All the veteran SF writers of the past created a universe and filled it with many stories and novels. Once you go to all the trouble of creating a believable and interesting universe, you don’t want to have to do it all again for every book or story you write. At least not this former coder and proponent of code reuse.
I just took the idea a step further with my short stories and novels. Another series that I plan on getting around to writing is centered on Joules Rouse, the main character of the short story, The Renoke. In fact, there’s even a novella planned that ties into the Starstrikers characters from that novel. It will be a long time before I’ve exhausted the universe first seen in Starstrikers.
That’s an interesting perspective on short stories, Ken.
I hadn’t thought about deliberately writing a series of short stories to further develop a particular character or two or three. I’d seen the short story as a way to have fun with a character repeatedly because I like that character.
I don’t know if that will cause me to look at what shorts I write any differently, but it does introduce some interesting possibilities, both in technique and character development.

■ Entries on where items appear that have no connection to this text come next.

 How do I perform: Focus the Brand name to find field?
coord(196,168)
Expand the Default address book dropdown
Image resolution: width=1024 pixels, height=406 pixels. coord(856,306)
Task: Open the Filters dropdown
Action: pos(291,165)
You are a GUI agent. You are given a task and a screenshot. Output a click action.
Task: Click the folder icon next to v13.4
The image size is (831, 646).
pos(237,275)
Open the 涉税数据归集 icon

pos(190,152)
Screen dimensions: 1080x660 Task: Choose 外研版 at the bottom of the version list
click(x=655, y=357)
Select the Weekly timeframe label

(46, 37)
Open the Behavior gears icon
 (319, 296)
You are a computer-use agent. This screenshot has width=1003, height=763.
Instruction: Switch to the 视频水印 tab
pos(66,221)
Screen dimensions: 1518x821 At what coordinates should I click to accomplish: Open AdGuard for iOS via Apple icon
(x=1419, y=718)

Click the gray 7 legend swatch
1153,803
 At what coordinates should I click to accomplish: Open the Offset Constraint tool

As you say, a short story doesn’t give you much time to develop the character, you almost have to focus on the storytelling to the exclusion of the characters at times. Even though I knew and realized that creating a series of short stories around a particular character or consistent group of characters would allow you to develop those characters much more fully, I never really saw it as a technique in and of itself. I just considered it incidental, something that would naturally happen just as you meet a new friend and develop that friendship.